Posted on • Originally published at open.substack.com

Tsonnet #0 - From Zero to Interpreter

This is the first post where I'm going to dive in the process of developing Tsonnet. Welcome to the series!

I'm writing as I go. The more I work on the implementation of Tsonnet, the more I'm writing about it. I hope to be an educative process for the curious minds on how to implement a compiler, including a type checker. Tooling may come at some point in the future.

I'm going to cover the aspects of writing a lexer, a parser, and eventually the type checker implementation. A basic understanding of what a lexer and a parser is will help while reading, but I will try to provide links to related topics whenever I deem relevant.

If you haven't read my previous post on Tsonnet, you can do so on

TLDR, I'm adding types to Jsonnet.

On the tech stack of choice

The language must be fast enough and compile to native code. I thought of a few options:

The go-jsonnet project is done in Go and even though I think Go is amazing in many aspects, writing interpreters is not one of them, IMHO. I've been there, done that! It's not terrible, but it is far from ideal. Ruled out.

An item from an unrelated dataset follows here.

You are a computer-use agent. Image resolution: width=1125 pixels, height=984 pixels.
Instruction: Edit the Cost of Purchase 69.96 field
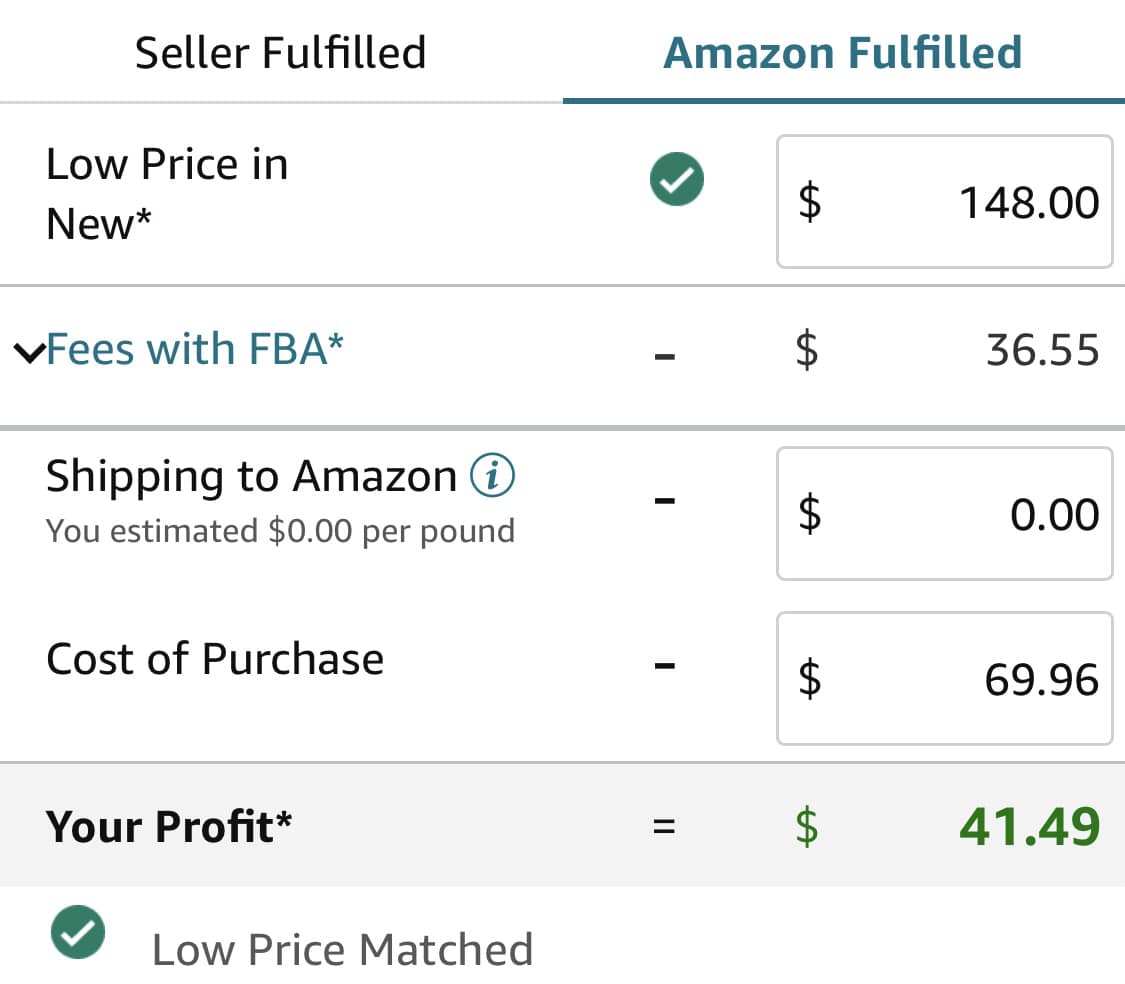[x=944, y=678]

Haskell is another great choice for writing interpreters. I've done some parsing using parser combinators in the past and I must say, the ergonomics is quite amazing! Turns out Haskell is not a friendly language to many people and I want people from different backgrounds contributing eventually, without feeling overwhelmed by having to learn too many things before they do a tiny contribution. Ruled out.

Rust is surfing the hype wave lately. Everybody wants to write Rust for some reason. It's a nice language, to be honest. I played with it many years ago and I like it. It certainly can do the job, but do we need all its guarantees to write a compiler? Ruled out.

Then we have OCaml. I'm not a professional OCaml programmer, but I know enough to know that OCaml has great tooling for writing interpreters and compilers, similar to Haskell. It's fast, ergonomic, good development tooling, and after hearing so many good things about it, it seemed a good excuse to give it a try. It checks all boxes, so why not?! I'm enjoying it!

OCaml, I choose you!

Ocaml I choose you, Pokemon reference

Getting started

We'll set up the project structure and proceed to parsing integer literals.

I'm using opam as the package manager and dune as the build system.

The utop REPL is a must have for development. Highly recommend!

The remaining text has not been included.